Stored data:
┌────────
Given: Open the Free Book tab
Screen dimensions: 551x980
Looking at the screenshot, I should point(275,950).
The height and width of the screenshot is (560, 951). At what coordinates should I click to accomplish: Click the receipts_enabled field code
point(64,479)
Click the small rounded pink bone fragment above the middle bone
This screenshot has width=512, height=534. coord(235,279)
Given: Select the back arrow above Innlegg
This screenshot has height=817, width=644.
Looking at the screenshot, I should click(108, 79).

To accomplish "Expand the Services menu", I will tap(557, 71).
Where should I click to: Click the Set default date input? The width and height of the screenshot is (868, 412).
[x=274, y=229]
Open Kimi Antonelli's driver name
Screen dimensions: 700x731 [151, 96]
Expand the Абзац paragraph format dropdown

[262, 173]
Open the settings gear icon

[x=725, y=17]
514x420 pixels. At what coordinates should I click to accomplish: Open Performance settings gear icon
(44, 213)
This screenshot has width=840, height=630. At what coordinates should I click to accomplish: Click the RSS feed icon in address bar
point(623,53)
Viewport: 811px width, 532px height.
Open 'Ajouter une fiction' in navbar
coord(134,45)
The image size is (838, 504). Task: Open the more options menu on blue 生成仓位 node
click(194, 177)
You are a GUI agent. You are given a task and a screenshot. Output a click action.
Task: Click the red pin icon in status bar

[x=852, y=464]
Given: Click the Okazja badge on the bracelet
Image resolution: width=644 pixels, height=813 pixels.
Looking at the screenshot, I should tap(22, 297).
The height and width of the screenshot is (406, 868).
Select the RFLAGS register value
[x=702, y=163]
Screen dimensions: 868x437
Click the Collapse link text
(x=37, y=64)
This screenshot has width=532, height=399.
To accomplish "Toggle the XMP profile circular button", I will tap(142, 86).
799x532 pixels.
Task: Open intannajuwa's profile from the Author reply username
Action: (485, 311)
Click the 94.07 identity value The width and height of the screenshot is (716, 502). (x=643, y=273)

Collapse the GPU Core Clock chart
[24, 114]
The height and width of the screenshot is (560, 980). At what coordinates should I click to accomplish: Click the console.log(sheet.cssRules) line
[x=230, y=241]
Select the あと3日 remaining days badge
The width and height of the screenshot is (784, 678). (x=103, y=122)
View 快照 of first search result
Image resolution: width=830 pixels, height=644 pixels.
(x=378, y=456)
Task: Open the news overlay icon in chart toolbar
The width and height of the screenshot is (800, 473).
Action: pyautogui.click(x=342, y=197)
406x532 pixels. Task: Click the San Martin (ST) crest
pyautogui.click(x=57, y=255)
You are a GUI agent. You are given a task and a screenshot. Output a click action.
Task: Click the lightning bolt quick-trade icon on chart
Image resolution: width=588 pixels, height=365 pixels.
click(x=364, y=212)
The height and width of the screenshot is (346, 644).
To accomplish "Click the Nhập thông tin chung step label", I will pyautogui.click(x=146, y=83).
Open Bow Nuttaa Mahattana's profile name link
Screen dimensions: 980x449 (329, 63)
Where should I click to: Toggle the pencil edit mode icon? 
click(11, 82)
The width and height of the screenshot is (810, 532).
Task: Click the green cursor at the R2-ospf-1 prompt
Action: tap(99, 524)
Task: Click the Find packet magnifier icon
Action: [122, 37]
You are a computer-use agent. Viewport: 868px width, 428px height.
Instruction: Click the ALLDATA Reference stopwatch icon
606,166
└────────
» AIM OF THE EXERCISE
Nothing beyond the line containing "Given: Select the back arrow above Innlegg" is to be output; the lines above, from the first one onward to that line, are to be transcribed exactly.

» ANSWER
Given: Open the Free Book tab
Screen dimensions: 551x980
Looking at the screenshot, I should point(275,950).
The height and width of the screenshot is (560, 951). At what coordinates should I click to accomplish: Click the receipts_enabled field code
point(64,479)
Click the small rounded pink bone fragment above the middle bone
This screenshot has width=512, height=534. coord(235,279)
Given: Select the back arrow above Innlegg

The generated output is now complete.